▸ Input records

Content starts

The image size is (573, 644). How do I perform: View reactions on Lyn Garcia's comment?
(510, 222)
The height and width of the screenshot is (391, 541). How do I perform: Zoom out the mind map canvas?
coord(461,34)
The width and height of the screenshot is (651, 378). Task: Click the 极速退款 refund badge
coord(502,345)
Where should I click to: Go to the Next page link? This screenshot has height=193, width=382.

Content ends
Content starts

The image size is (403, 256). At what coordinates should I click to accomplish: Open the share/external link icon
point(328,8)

Content ends

▸ Task instructions
Set down, from the entries above, exactly the lines from the one with "The height and" up to and including the one with "Where should I", and no other lines.

▸ Solved exercise
The height and width of the screenshot is (391, 541). How do I perform: Zoom out the mind map canvas?
coord(461,34)
The width and height of the screenshot is (651, 378). Task: Click the 极速退款 refund badge
coord(502,345)
Where should I click to: Go to the Next page link? This screenshot has height=193, width=382.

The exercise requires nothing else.